→ EXERCISE TASK 1
Decide whether each statement below agrees with the Bauhaus text, answering yes or no and quoting the words of the text that decide it.
(a) Gropius succeeded Henry Van de Velde.
(b) When the Bauhaus opened, women made up less than half of the students.
(c) Gropius made the admission standards for women lower than those for men.
→ EXERCISE TASK 2
Answer these questions from the Bauhaus text below.
(a) In what year did Gropius take over the direction of the academy in Weimar?
(b) Under which democracy did women receive the right to vote?
(c) Which two universities does the text name as admitting female students only decades later?

→ DOCUMENT SEGMENT
———

In 1919, during the troubled time of post-WWI, German architect and designer Walter Gropius took over the direction of the Grand-Ducal Saxon Academy of Fine Art and School of Arts and Crafts in Weimar, Germany. He replaced the Belgian Art Nouveau architect Henry Van de Velde. Gropius wanted to revolutionize the way arts and crafts were taught. The Bauhaus school was created.
Upon the opening of the Bauhaus, Gropius established a manifesto. Along with the fine arts and crafts unification, Gropius wished to educate a new generation of people to rebuild the country after Germany’s defeat in WWI. Under Germany’s first democracy, the Weimar Republic, women received the right to vote. Gropius stated in his manifesto: “we will have no difference between the beautiful and the strong sex,” meaning men and women were to be treated as equals. What progressive ideals for that time!
The Bauhaus Welcoming Women
The Bauhaus school openly welcomed women among its students; flagship learning institutions, such as Cambridge or Oxford universities, allowed female students only several decades later. Upon opening, more than half of the student population were women. Far from his ideals, this reality soon became a problem in Gropius’ eyes. Indeed, Walter feared that the high number of female students would depreciate the school’s prestige and funding. He so carefully built the Bauhaus’ reputation, inviting renowned artists to teach; he was not ready to not be taken seriously by the public. Gropius discreetly changed the admission standards and set them higher for women. Female students had to be better than their male counterparts to be admitted to the Bauhaus.

———

→ PROVIDED DATA

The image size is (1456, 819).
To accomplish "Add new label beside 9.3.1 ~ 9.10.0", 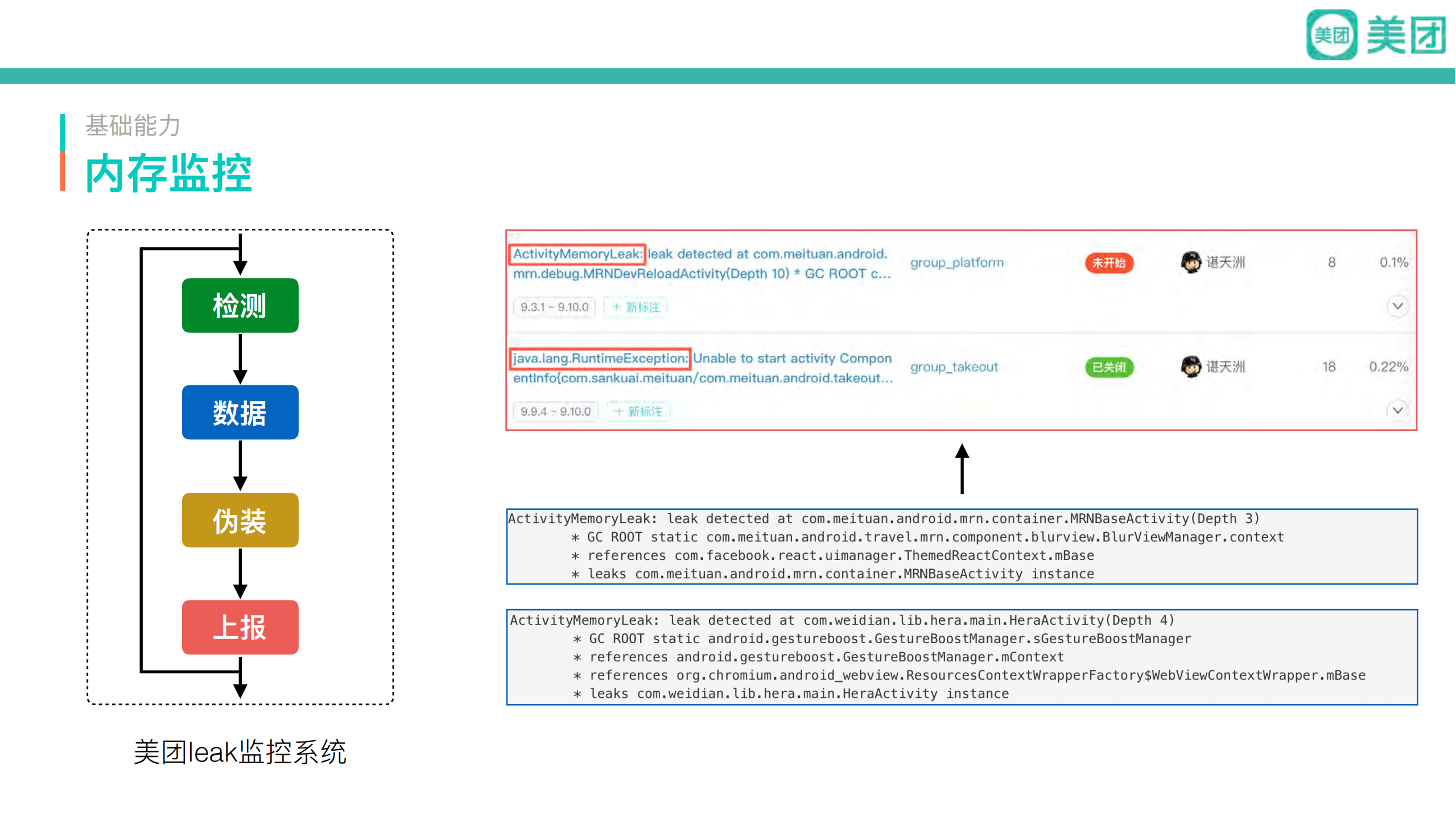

———

→ EXERCISE ANSWER 1
(a) Yes: "He replaced the Belgian Art Nouveau architect Henry Van de Velde."
(b) No: "Upon opening, more than half of the student population were women."
(c) No: "Gropius discreetly changed the admission standards and set them higher for women."

→ EXERCISE ANSWER 2
(a) 1919
(b) The Weimar Republic
(c) Cambridge and Oxford